Beyond Victorian Horror
An important controversy in Lovecraft criticism regards how to classify his work in terms of genre. Various labels have been employed, from the broad designations of ”horror” and ”Gothic” to terms such as ”mechanistic supernatural.” While his works clearly belong to the tradition of Gothic literature, Lovecraft did not depend on the common mythic concepts associated with the tradition, such as ghosts, vampires, witches, and other figures of folklore. Instead of such hobgoblins, Lovecraft substituted a philosophical viewpoint aligned with modern science, but pulled, as if by gravity, toward the irrational. Donald Burleson writes in H. P. Lovecraft: A Critical Study:
The horror, ultimately, in a Lovecraft tale is not some gelatinous lurker in dark places, but rather the realization, by the characters involved, of their helplessness and their insignificance in the scheme of things . . . their own mote like unimportance in a blind and chaotic universe which neither loves them nor even finds them worthy of notice.
- Burleson, Donald. H. P. Lovecraft: A Critical Study. Westport, Conn.: Greenwood Press, 1983.
- Carter, Lin. Lovecraft: A Look behind the ”Cthulhu Mythos.” New York: Ballantine, 1972.
- Davis, Sonia H. The Private Life of H. P. Lovecraft.
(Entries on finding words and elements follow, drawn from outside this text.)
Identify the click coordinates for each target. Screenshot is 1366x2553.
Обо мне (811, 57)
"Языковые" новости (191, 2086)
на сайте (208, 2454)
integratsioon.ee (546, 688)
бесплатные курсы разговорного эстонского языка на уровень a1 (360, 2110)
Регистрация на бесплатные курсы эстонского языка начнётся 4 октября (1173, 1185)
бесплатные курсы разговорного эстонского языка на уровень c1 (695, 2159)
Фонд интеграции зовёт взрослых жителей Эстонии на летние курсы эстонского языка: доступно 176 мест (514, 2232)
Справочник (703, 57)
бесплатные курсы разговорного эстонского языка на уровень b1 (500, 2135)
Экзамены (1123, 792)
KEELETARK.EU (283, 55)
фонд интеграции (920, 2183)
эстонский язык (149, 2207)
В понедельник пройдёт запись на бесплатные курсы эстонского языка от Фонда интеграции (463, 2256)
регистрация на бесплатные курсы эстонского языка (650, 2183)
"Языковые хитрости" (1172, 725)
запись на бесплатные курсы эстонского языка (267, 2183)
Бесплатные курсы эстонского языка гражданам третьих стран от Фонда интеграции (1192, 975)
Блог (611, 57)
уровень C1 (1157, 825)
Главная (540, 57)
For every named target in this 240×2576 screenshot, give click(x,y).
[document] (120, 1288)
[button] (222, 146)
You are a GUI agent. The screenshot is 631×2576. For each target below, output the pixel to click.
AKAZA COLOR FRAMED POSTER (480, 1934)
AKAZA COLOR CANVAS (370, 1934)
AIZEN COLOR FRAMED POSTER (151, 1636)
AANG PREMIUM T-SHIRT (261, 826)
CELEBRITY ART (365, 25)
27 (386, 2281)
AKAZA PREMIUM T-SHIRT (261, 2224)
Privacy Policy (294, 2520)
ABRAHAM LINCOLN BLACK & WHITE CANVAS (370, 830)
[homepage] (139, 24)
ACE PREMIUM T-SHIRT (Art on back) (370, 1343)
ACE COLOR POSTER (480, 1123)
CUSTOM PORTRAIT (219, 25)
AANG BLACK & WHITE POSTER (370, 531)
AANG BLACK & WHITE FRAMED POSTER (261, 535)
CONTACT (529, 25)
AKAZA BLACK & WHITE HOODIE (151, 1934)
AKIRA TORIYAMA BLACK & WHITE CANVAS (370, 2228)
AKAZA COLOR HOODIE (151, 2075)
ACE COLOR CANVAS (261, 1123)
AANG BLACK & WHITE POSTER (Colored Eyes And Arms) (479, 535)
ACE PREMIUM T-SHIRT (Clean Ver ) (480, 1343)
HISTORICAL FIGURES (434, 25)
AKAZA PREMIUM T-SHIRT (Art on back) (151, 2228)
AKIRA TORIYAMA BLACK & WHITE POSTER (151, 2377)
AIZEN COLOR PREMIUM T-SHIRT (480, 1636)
West Warwick, R.I.: Necronomicon Press, 1985.
- Derleth, August. H. P. L.: A Memoir. Chicago: Ben Abramson, 1945.
- Joshi, S. T. H. P. Lovecraft; A Life. West Warwick, R.I.: Necronomicon Press, 1996.
- –, ed. H. P. Lovecraft: Four Decades of Criticism. Athens, Ohio: Ohio University Press, 1980.
- Levy, Maurice. Lovecraft: A Study in the Fantastic (translated by S. T. Joshi). Detroit.: Wayne State University Press, 1988.
- Price, Robert M., ed. H. P. Lovecraft and the Cthulhu Mythos: Essays on America’s Classic Writer of Horror Fiction. San Bernardino, Calif.: Borgo Press, 1995.
- Schweitzer, Darrell. The Dream Quest of H. P. Lovecraft. San Bernardino, Calif.: Borgo Press, 1978.
- Turner, Jim, ed. Eternal Lovecraft: The Persistence of HPL in Popular Culture. Collinsville, Ill.: Golden Gryphon Press, 1998.
- Wilson, Colin. The Strength to Dream: Literature and the Imagination. Boston: Houghton Mifflin, 1962.